Arjan van de Ven wrote:
> On Fri, 2007-02-23 at 13:32 +0200, Imre Gergely wrote:
>> hi
>>
>> i have a SMP with 2x duo-core Opteron processors, and i have an ethernet card
>> (eth0). i want to balance the interrupts generated by the card to all 4
>> processors. 
> 
> you have only one card? then balancing like you say will only really
> hurt you; neither linux nor the chipset will do this.

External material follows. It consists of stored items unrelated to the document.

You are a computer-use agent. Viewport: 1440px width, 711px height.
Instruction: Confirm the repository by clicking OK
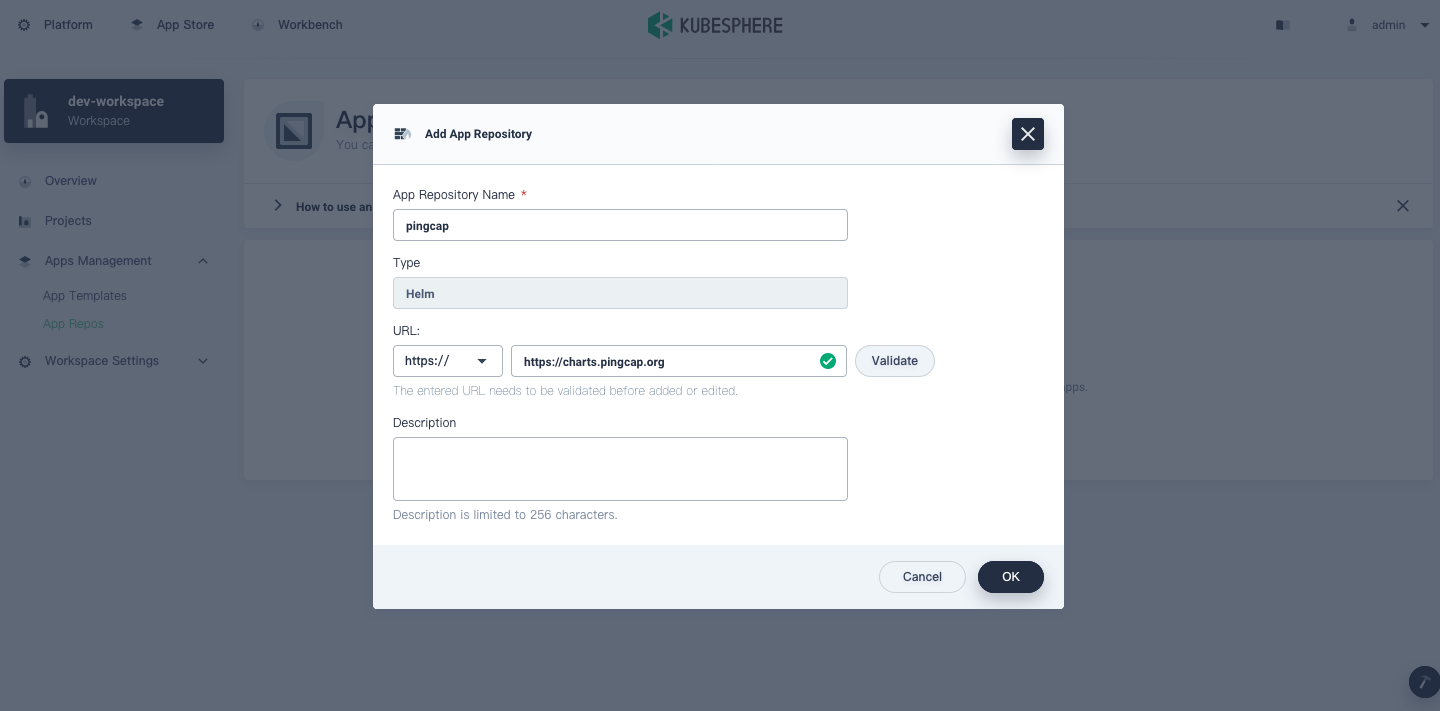click(x=1010, y=576)

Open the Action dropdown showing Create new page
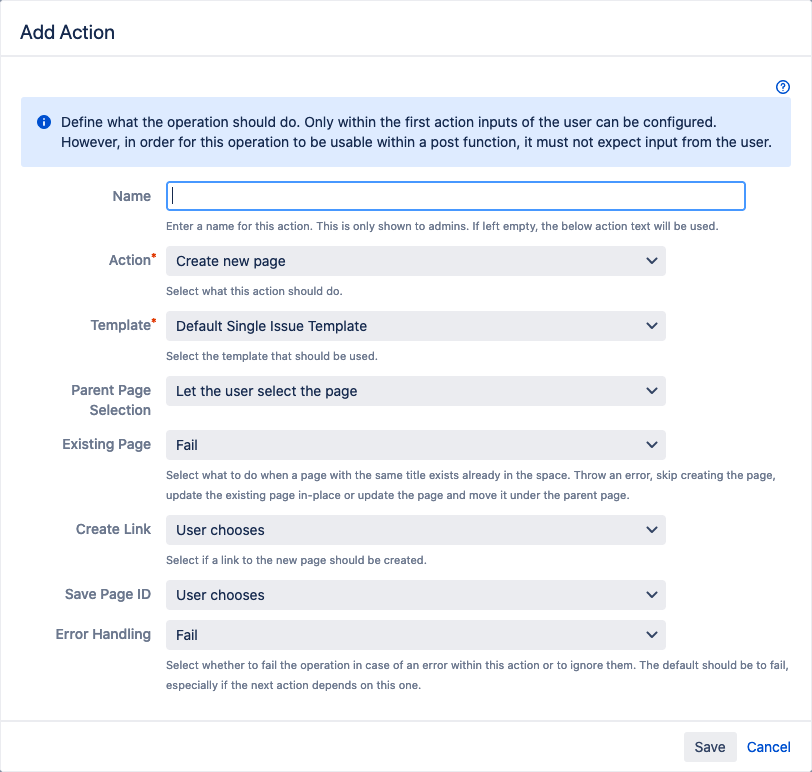coord(416,261)
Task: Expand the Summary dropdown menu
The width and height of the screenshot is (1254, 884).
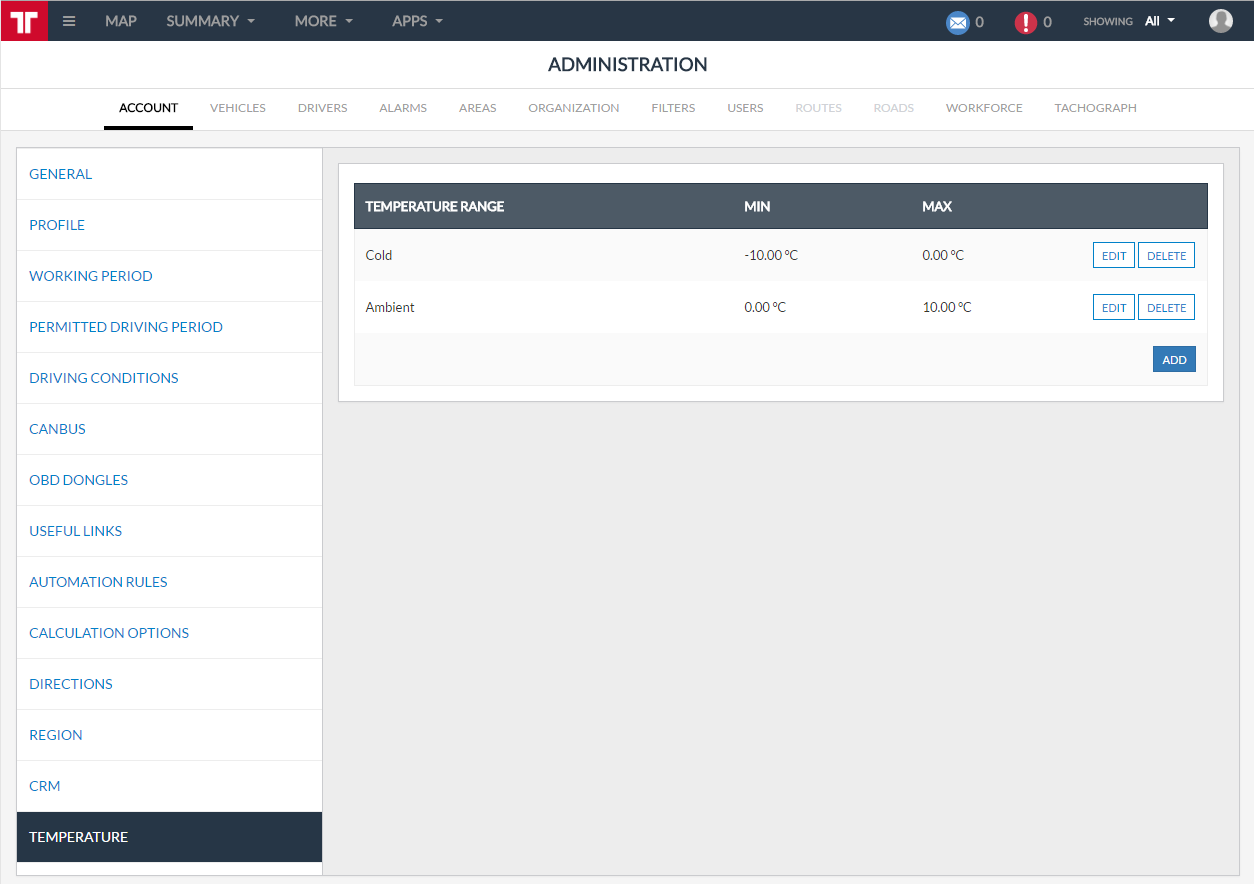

in fact i have two cards, and 4 CPUs, but i was interested in then answer
Robert gave, that only _some_ machines distribute interrupts in hardware.
software distribution is obviously not good. consider this scenario:

you have one machine with 4 cpus, and two ethernet cards with a lot of
traffic on them. if you bind every card to one cpu, two of them are not used,
so you really use only half the power. not let's say you have so much traffic
(with limiting enabled, htb or something), that the two CPUs are on 100% all
the time, but the other two are doing nothing.

now if you could balance that to all 4 cpus, you could use all the power AND
no cpu would be used 100%.

but i guess the machine has to do it in hardware, and that was the real
question. irqbalance has no use here, i think, only if the hardware supports it.

is there a way to find out (some easy way) for sure, if one particular
hardware supports this interrupt distribution?